• _Excerpted passage_:
Can you set POLARS_PANIC_ON_ERR=1 and RUST_BACKTRACE=1 and show us the backtrace log?

wjglenn3 commented 2 months ago

Hi I'm not sure if I should start another issue for this, but I'm pretty sure I'm having the same issue. When running inside an AWS Lambda, I am able to read a CSV and write it to a Parquet file using read_csv and write_parquet, but not so much luck with scan_csv and sink_parquet. I'm getting the same type and error and have tried the same methods to solve the issue as @GBMsejimenez.

I've gotten the code down to the bare minimum for me to reproduce the error (the CSV file being tested only consists of a header and two lines of data, and the bucket and path in the file name have been edited out).

import polars as pl
import s3fs
import json

POLARS_PANIC_ON_ERR=1
RUST_BACKTRACE=1

# Lambda entry
def lambda_handler(event, context):

    pl.show_versions()

    csv_file = 's3://{BUCKET}/{PATH}/test.csv'
    #parquet_file = 's3://{BUCKET}/{PATH}/test.parquet'

    fs = s3fs.S3FileSystem(anon=False)

    df = pl.scan_csv(csv_file).collect(streaming=True)

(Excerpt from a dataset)
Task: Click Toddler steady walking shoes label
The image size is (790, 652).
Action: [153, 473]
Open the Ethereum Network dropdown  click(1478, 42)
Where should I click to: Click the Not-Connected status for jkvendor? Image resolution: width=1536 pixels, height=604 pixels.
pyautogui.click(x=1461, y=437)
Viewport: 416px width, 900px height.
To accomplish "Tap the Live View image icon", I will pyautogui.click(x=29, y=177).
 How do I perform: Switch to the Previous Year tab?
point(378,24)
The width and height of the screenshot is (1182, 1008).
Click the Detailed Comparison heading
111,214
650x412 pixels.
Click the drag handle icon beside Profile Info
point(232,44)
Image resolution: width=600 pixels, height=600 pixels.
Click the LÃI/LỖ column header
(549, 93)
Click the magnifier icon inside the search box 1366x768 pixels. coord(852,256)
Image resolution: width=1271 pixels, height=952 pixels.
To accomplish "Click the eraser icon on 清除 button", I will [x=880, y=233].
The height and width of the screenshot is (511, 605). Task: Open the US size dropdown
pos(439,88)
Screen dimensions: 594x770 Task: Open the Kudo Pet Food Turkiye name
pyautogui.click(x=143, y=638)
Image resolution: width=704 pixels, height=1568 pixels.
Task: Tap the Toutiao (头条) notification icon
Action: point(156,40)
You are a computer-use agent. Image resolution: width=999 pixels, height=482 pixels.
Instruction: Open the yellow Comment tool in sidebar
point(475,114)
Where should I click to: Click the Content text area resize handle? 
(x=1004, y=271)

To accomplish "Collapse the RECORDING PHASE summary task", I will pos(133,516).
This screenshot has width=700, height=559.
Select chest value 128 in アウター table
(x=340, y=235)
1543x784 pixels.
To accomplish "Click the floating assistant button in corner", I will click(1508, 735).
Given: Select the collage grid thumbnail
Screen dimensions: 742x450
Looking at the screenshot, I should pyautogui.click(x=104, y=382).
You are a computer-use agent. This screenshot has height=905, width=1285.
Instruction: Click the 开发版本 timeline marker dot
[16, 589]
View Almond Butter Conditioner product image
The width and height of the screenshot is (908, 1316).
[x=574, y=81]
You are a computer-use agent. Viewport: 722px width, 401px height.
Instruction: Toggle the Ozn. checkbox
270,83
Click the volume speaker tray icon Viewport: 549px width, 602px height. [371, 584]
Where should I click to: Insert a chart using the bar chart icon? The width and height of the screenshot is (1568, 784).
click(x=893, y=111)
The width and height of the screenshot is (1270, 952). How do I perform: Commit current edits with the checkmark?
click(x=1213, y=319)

• _To do_: Reproduce the excerpted passage on reading CSV to Parquet in AWS Lambda word for word, between "# Lambda entry" and "df = pl.scan_csv(csv_file).collect(streaming=True)", inclusive.

• _Complete output_:
# Lambda entry
def lambda_handler(event, context):

    pl.show_versions()

    csv_file = 's3://{BUCKET}/{PATH}/test.csv'
    #parquet_file = 's3://{BUCKET}/{PATH}/test.parquet'

    fs = s3fs.S3FileSystem(anon=False)

    df = pl.scan_csv(csv_file).collect(streaming=True)